Se Lula for condenado no STJ, o STF poderia determinar sem afetá-lo, como quer Toffoli, que as penas só devem ser cumpridas depois da condenação nesse tribunal – e não depois da condenação em segunda instância, como defendem os procuradores da Lava Jato e o ministro da Justiça, Sérgio Moro. Há elementos na lei para quem quer defender as duas posições, e o STF tem se esquivado há pelo menos dois anos de decidir a questão em definitivo.
O confronto entre a turma da Lava Jato e o STF se acirrou depois de dois episódios. Primeiro, a operação desencadeada pelo juiz Marcelo Brêtas que prendeu o ex-presidente Michel Temer e o ex-ministro Moreira Franco. Segundo, o movimento no Senado em favor de uma Comissão Parlamentar de Inquérito (CPI) para investigar ministros do Supremo, conhecida como CPI “Lava Toga”.

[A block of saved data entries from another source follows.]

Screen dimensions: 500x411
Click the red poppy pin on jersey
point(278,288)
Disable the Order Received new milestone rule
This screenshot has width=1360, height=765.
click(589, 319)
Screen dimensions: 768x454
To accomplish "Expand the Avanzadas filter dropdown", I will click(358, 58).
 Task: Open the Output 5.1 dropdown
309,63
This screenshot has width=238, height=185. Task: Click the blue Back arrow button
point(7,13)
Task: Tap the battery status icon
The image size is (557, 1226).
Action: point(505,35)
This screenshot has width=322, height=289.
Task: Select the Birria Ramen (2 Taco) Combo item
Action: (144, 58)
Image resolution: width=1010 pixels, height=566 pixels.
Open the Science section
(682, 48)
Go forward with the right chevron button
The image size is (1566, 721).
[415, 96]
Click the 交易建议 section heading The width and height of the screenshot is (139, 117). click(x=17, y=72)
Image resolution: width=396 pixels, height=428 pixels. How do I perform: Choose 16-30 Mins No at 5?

Nenhum dos dois episódios teve consequências mais dramáticas. Temer e Moreira Franco obtiveram habeas corpus; a tal “Lava Toga” não chegou nem perto do número de assinaturas necessárias à abertura. Mas ambos tornaram o clima mais propício à paranoia. Foi o contexto em que Toffoli ordenou a abertura do inquérito sobre as ameaças.
De concreto, não existe nada contra os ministros do STF. Acusações de corrupção se sucedem pelo menos desde que o ministro Gilmar Mendes mandou soltar o banqueiro Daniel Dantas na Operação Satiagraha. Cada hora atingem um nome na Corte. Nunca houve prova concreta de nada.
A noção de que chamar Toffoli, quando advogado-geral da União, de “amigo do amigo do meu pai” comprove algum tipo de crime ou ilegalidade só prospera na mente de jornalistas interessados em valorizar o próprio trabalho e nos tribunais das redes sociais, onde qualquer espirro vira evidência de pneumonia, câncer ou aids.
Ao responder de modo tão desastroso a insinuações tão frágeis, Toffoli e Moraes só jogam água no moinho das teorias conspiratórias. A paranoia só faz crescer a lista de perguntas incômodas. Se estão com tanto medo a ponto de mandar censurar uma reportagem, por que será?
Desprezar o assunto, assim como ignorar as legiões de desocupados que ficam pedindo o fechamento do STF nas redes, teria sido a atitude mais sensata. Do Supremo se espera maturidade e rigor na aplicação da Constituição. Não uma leitura conveniente do regimento para justificar o uso do poder em causa própria. Muito menos censura. A paranoia é infantil e se volta contra os próprios ministros. Mais produtivo teria sido respirar fundo e, se não funcionasse, tomar um calmante.